With improvements made in almost every application across the operating system, iOS 6 may seem like a no-brainer. By now, thousands of customers are surely hooked up to their networks downloading the new software as we speak, but users may want to hold off from downloading iOS 6 for a couple of key reasons:

Early Birds Get The Worms: Every time an operating system makes a major leap to a X.0.0 system, the update is always prone to bugs (see: OS X Mountain Lion). While iOS is one of the most secure operating systems available, the new release of iOS 6 is likely subject to errors like automatic app shutdowns, slow loading times and incompatibilities. After trying out each new feature on the phone, the features seem to work okay, but they do work a little bit slowly. If you’re worried about the performance of your phone after updating to a new operating system, it may be a good idea to wait until Apple releases more secure updates across the platform.

The Death Of Google Maps: After texting and calling, the Maps application might be the single most used iPhone application. Traditionally, the application was always powered by Google, but that’s no longer the case in iOS 6. For the latest upgrade, Apple decided to build its own proprietary Maps application, built from the carcasses of three mapping companies it acquired over the past few years.

If you assumed Apple would make a Google Maps clone, you assumed wrong.
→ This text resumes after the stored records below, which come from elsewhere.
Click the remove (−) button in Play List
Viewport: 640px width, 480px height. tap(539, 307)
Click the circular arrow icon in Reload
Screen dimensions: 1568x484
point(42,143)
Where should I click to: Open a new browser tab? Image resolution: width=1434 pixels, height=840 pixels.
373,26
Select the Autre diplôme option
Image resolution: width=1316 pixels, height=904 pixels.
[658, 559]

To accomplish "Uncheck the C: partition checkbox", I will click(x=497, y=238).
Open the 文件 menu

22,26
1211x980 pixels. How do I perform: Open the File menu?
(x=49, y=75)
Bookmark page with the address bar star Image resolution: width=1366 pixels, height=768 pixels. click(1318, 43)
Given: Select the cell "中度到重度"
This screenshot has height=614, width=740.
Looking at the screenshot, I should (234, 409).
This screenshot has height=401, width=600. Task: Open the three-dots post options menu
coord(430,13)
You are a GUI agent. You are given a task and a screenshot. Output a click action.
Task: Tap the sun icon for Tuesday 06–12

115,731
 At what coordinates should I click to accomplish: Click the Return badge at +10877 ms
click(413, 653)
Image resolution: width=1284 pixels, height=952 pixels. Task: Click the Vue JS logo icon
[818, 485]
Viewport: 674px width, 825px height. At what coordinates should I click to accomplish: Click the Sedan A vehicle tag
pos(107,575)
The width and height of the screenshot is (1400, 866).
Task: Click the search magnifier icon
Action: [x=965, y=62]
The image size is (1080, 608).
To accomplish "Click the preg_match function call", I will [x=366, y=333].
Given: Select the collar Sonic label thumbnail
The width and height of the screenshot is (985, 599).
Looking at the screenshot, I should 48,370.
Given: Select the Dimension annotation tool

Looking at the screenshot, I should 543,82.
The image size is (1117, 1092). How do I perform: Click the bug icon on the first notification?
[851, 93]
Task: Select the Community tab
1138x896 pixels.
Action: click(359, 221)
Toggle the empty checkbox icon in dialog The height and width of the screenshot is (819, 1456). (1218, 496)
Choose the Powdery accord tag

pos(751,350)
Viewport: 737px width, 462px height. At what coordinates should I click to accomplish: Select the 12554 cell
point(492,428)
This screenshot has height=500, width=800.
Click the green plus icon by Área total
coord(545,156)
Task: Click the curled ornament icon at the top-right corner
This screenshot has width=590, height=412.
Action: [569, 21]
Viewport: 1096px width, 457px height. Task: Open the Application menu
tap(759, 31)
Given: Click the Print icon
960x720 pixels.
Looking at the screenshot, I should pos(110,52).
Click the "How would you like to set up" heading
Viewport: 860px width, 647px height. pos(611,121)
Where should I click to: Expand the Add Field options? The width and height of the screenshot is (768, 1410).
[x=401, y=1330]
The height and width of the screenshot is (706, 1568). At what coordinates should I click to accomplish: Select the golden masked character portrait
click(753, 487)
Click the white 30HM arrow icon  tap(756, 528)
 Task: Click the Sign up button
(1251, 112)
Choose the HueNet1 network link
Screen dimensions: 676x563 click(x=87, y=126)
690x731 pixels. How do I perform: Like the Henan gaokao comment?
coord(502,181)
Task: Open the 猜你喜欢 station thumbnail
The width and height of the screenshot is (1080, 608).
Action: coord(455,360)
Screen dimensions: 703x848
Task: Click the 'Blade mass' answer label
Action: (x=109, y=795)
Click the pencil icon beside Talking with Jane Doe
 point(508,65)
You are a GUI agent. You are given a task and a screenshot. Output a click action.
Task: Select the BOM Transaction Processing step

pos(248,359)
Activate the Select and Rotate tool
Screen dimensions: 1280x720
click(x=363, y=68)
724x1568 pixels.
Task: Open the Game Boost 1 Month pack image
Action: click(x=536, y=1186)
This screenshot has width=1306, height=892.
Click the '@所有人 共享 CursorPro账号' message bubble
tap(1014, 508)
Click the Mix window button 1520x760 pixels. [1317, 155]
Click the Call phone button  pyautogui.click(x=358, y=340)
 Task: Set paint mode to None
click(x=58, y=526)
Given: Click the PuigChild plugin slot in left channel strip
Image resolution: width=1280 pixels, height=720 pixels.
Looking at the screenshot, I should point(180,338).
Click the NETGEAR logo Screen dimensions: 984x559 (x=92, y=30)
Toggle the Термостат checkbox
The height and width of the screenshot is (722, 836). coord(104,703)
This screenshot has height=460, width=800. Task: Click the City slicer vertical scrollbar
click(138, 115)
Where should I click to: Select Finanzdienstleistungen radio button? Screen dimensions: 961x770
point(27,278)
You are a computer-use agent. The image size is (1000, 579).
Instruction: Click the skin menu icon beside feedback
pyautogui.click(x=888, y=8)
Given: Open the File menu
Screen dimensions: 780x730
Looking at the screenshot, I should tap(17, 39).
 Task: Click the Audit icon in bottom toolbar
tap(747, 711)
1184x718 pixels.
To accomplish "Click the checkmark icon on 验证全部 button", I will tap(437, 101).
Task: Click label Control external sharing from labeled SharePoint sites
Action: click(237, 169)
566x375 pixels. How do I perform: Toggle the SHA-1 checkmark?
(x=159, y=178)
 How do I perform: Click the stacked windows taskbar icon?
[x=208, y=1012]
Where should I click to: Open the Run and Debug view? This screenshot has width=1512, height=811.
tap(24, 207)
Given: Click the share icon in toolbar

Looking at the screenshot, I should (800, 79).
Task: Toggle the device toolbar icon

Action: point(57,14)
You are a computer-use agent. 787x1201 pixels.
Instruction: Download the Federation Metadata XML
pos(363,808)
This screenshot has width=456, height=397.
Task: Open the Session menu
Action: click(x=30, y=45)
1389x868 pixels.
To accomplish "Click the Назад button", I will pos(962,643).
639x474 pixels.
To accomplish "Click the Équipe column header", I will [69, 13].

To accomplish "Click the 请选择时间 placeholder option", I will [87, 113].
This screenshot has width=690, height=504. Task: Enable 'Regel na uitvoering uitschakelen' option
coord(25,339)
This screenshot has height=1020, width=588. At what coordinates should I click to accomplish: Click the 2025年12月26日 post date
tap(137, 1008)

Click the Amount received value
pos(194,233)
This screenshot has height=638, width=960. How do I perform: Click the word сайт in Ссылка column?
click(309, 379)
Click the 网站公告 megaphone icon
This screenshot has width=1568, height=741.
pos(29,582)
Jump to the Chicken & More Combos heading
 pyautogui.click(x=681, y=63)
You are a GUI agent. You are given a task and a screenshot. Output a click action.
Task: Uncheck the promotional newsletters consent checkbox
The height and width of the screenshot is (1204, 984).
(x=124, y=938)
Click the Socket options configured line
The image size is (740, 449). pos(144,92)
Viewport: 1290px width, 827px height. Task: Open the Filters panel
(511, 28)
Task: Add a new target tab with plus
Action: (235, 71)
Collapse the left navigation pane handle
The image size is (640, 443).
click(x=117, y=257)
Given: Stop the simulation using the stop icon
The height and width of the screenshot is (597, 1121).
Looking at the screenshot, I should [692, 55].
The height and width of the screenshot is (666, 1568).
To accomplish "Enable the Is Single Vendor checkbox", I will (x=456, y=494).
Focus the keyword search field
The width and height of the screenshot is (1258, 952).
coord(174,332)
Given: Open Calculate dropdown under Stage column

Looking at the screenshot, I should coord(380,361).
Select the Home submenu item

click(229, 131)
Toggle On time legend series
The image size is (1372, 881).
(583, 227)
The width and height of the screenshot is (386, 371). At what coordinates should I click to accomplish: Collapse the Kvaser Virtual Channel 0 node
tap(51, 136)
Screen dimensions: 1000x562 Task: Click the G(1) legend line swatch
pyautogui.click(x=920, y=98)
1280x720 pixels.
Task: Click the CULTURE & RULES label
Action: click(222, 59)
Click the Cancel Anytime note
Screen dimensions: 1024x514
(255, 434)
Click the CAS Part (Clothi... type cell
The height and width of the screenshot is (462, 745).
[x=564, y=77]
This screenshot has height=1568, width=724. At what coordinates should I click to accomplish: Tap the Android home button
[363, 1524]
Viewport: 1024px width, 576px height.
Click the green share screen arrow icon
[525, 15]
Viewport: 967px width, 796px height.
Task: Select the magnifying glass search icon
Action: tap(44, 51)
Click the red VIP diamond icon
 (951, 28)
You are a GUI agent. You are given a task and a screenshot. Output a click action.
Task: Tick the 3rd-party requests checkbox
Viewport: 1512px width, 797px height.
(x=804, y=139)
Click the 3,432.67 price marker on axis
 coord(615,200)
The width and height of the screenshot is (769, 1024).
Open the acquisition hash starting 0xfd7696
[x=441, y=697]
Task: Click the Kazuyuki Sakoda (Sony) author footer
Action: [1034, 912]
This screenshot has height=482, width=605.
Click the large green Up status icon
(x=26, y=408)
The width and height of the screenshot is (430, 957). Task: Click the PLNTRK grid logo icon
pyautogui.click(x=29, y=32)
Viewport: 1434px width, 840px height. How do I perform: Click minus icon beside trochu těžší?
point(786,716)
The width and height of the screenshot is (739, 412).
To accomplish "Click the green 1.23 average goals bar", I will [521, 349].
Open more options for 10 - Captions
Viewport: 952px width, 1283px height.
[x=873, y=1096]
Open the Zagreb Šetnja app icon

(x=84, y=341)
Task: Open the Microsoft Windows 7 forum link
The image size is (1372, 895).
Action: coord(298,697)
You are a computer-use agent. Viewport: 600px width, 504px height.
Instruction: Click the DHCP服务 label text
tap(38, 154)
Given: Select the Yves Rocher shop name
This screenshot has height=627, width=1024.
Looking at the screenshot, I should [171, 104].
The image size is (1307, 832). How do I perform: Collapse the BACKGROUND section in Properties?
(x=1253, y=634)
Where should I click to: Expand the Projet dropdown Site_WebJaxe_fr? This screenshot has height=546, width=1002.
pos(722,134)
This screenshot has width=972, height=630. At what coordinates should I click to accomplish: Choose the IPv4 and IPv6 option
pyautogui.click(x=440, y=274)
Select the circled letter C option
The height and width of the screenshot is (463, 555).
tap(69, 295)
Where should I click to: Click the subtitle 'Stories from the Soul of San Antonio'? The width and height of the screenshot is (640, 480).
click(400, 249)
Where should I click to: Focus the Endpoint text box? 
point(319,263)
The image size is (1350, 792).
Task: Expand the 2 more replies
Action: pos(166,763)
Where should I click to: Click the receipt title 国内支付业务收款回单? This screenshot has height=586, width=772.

The new Maps application has many useful tools like turn-by-turn navigation, 2D and 3D maps and a beautiful Flyover mode, but it’s missing several key functions from Google Maps, including transit times (sorry citydwellers), but more importantly, local search (sorry small business owners). Not only is search limited to locations registered with Yelp, but discovering new places isn’t so easy either. Users must search with exact titles and spellings to find locations, which unfortunately leaves out a vast number of otherwise-applicable businesses. For instance, in iOS 6, when searching for “pizza,” you better hope the restaurant you want has “pizza” in the name or you’re out of luck.

Google Maps wasn’t perfect, but it was significantly better at helping users find what they need to find and go where they need to go than what Apple has delivered in iOS 6. Apple Maps will surely get updates from Cupertino and third-party companies pitching in, but as of launch day, it’s nowhere close to full readiness (see why here). Apple Maps could be the one key reason to stick with iOS 5.

Besides these two main issues – bugs and maps – users have few other reasons to wait to upgrade. However, if you are afraid of these issues – and you should be – you’ll wait out until Apple releases a fix or two to the mobile platform.

Having played with iOS 6 for several hours now, the system works as promised for the most part. Applications are enhanced and polished, Siri has gotten wicked smart, and the additions of Passbook and deeper Facebook integration are certainly welcome. There are so many other features to discover, but if the features we most rely on (location services and overall usability) can’t work, then it’s important to be cautious when upgrading. iOS 6 is a brilliant platform, but there is nothing really wrong with iOS 5.